[EXERCISE DATA — start]
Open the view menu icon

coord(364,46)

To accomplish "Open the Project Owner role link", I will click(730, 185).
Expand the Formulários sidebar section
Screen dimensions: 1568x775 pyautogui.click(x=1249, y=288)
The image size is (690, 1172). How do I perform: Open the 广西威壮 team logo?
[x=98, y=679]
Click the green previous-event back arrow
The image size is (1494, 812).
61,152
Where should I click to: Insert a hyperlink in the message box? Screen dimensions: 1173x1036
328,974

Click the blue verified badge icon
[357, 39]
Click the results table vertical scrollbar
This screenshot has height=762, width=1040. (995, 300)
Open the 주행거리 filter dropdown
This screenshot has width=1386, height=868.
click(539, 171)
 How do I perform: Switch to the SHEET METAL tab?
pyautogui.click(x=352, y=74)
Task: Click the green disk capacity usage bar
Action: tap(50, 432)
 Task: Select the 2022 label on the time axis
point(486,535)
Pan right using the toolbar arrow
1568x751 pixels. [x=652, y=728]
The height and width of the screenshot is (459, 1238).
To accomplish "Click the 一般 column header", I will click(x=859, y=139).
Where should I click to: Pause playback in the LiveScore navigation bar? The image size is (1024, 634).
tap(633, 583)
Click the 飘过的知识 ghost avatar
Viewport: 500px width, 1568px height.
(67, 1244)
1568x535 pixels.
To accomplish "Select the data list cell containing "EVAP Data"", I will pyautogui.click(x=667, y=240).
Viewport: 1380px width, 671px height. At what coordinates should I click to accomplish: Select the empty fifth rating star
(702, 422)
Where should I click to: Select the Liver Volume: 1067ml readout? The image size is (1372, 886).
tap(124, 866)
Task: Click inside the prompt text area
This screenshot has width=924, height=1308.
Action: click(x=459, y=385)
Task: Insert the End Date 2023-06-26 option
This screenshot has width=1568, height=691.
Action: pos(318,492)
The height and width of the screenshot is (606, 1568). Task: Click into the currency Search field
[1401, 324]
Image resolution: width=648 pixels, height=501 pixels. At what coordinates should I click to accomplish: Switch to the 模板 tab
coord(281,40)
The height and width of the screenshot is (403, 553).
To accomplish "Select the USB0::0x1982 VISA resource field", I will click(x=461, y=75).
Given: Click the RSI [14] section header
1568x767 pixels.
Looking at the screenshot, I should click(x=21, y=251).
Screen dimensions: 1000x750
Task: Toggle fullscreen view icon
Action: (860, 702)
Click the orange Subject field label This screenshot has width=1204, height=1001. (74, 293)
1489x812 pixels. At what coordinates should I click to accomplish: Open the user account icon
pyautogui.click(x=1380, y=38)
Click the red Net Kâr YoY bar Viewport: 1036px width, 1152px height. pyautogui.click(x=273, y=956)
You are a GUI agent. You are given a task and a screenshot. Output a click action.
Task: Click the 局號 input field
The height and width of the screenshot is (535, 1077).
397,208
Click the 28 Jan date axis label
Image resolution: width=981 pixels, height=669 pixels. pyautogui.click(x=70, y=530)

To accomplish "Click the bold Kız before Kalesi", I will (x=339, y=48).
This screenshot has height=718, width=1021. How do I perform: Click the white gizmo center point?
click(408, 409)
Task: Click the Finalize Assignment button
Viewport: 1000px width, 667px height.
[EXERCISE DATA — finish]
_WHAT YOU SHOULD DO_.
Exactly how many lines in the listing above contain the string "header"? Give the number without comment.

_SOLUTION TO THIS EXERCISE_.
2